An exhibition of ancient Chinese books will kick off in Beijing on Sept 7 to celebrate the 110th anniversary of the National Library of China, the Ministry of Culture and Tourism announced on Wednesday.
The exhibit will include more than 300 ancient books that are among the most precious selected from the collections of 40 public institutions and 30 individuals nationwide.
According to Chen Binbin, counsel of the public service department under the ministry, the exhibition will be the largest for ancient books in the 70-year history of New China.
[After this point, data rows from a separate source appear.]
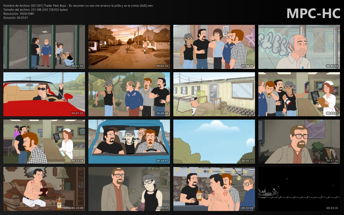Select the couple conversation thumbnail at 00:20:37

pos(129,189)
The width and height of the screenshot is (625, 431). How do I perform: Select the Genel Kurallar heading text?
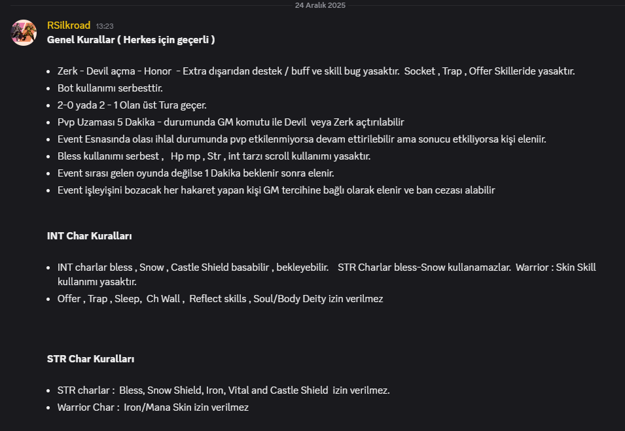click(131, 40)
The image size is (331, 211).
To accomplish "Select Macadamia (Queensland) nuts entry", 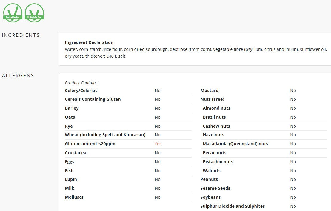I will (235, 144).
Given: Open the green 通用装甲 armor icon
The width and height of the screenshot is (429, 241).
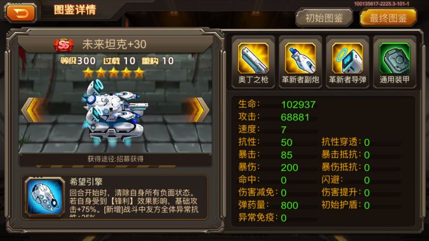Looking at the screenshot, I should click(394, 58).
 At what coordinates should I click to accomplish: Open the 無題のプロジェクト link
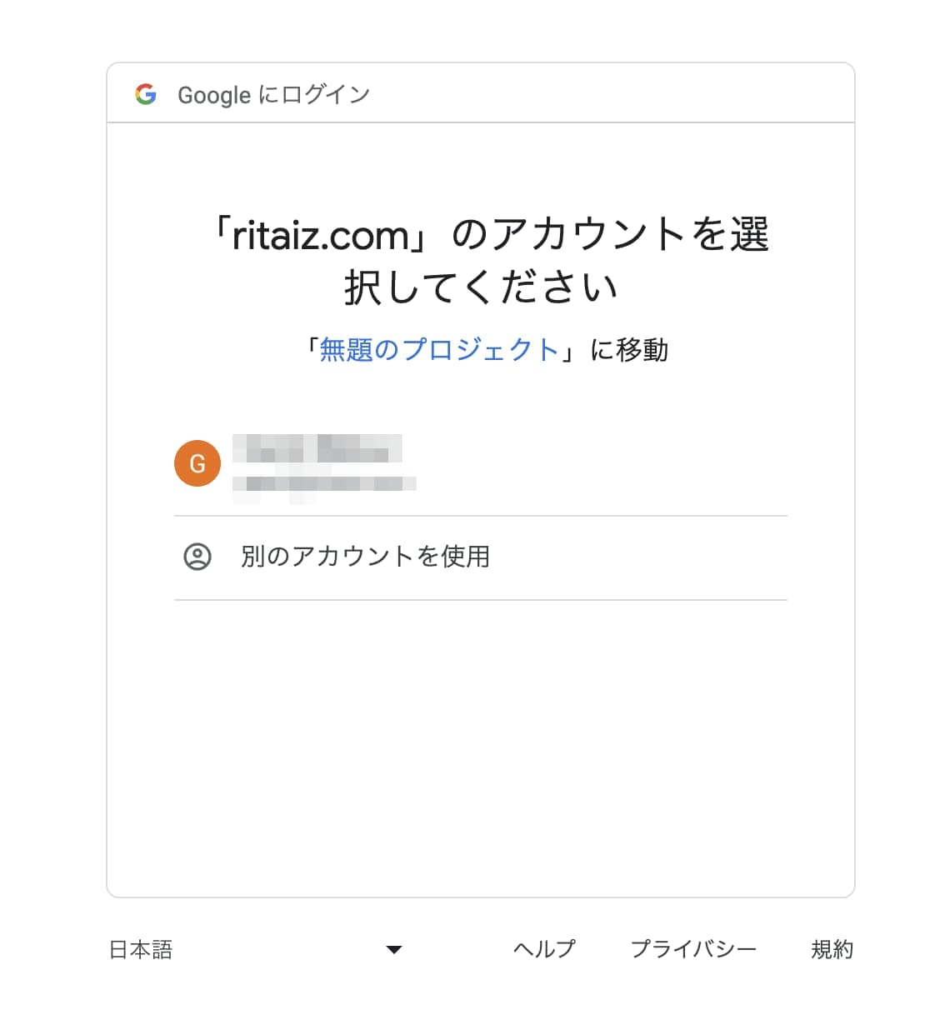click(x=439, y=349)
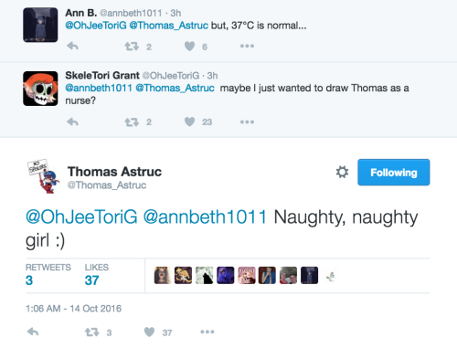This screenshot has width=457, height=359.
Task: View the 37 likes list
Action: point(96,275)
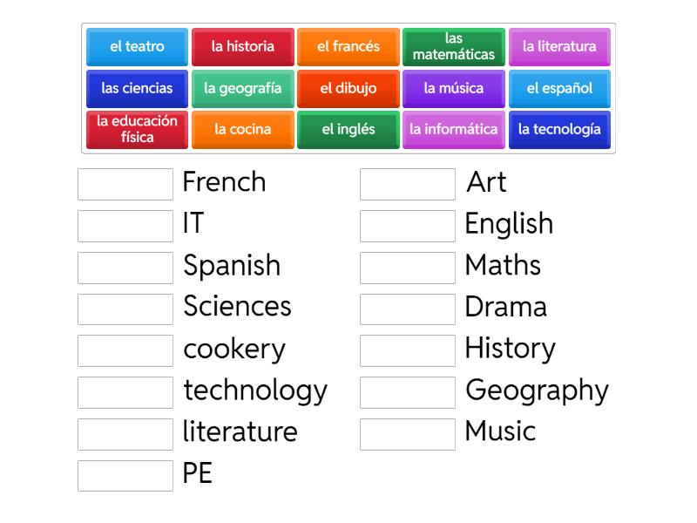This screenshot has width=697, height=523.
Task: Select the answer slot next to Art
Action: tap(408, 184)
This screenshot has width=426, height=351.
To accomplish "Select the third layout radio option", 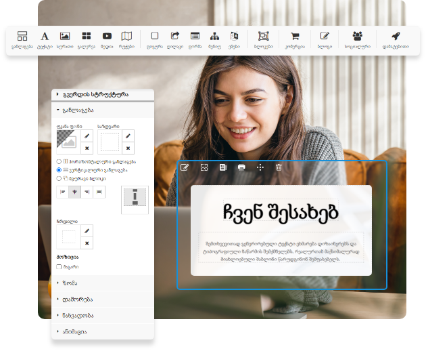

"Compared with general cultural relics, books are more fragile and more difficult to preserve," Chen said. "However, the reason why we can trace the roots of Chinese civilization today is largely attributed to these textual recordings."
The National Museum of Classic Books, affiliated to the National Library of China, will host the exhibition, which is currently scheduled to last three months.
The catalog of exhibits, which has been partially released to media by Lin Shitian, a veteran researcher of ancient books at the National Library of China, covers a wide range of book varieties and periods. For example, some samples of Liye Slips, which were unearthed from Hunan province, are so far the only known remnants of government documents from the Qin Dynasty (221-206 BC).
Also on display will be pages of the Song Dynasty's (960-1279) printed version of History as a Mirror, one of the most important chronological history books in ancient China, which will also honor its author Sima Guang, who coincidentally was born exactly 1,000 years ago.
The earliest printed comprehensive Tibetan Buddhist sutras from 1410, collected by Sera Monastery in Lhasa, the Tibet autonomous region, also reflects the rule of the Chinese central government over Tibet in history, according to Lin. It was printed in Nanjing, Jiangsu province, then China's capital, and was bestowed upon the monastery by Emperor Yongle of the Ming Dynasty (1368-1644).
Lin highlighted the only surviving copy of Libu Yunlue, an official dictionary of poetic rhythm from the Song Dynasty. When it appeared on auction in 2013, it was hailed as "the biggest discovery of ancient Chinese books in recent years".
"As consciousness protecting cultural relics and intangible cultural heritage has greatly risen among the public in recent years, better protection of ancient books will become the next big talking point," Chen said.
A national project was launched in 2007 to systematically investigate, categorize, restore and digitally copy huge numbers of ancient books that are scattered nationwide. For instance, more than 200 programs have been organized to train people to restore ancient books, and in the National Library of China alone, digital copies of 32,000 ancient books have been uploaded online.
According to the National Center for Preservation and Conservation of Ancient Books, there are 30 million ancient books in China, and an ongoing general survey has registered over 80 percent of them in a national database.
"That means each copy has an ID card to indicate who collected it and where it is housed," Chen said.
Lin added that a database recording overseas collections of ancient Chinese books is also being built. He estimated about 3 million copies are now housed abroad. A section of the exhibition is set to display some "national treasures" returned from overseas for the first time since 1949.
Examples showing Sino-foreign cultural exchanges in ancient times are also on display, such as a 15th-century edition of Almagest by ancient Greek astronomer Ptolemy, Euclid's Elements in Manchu and other books in Latin, English, Italian and other languages. Lin explained that many of them were introduced into Chinese imperial courts through Western missionaries during the Ming and Qing (1644-1911) dynasties.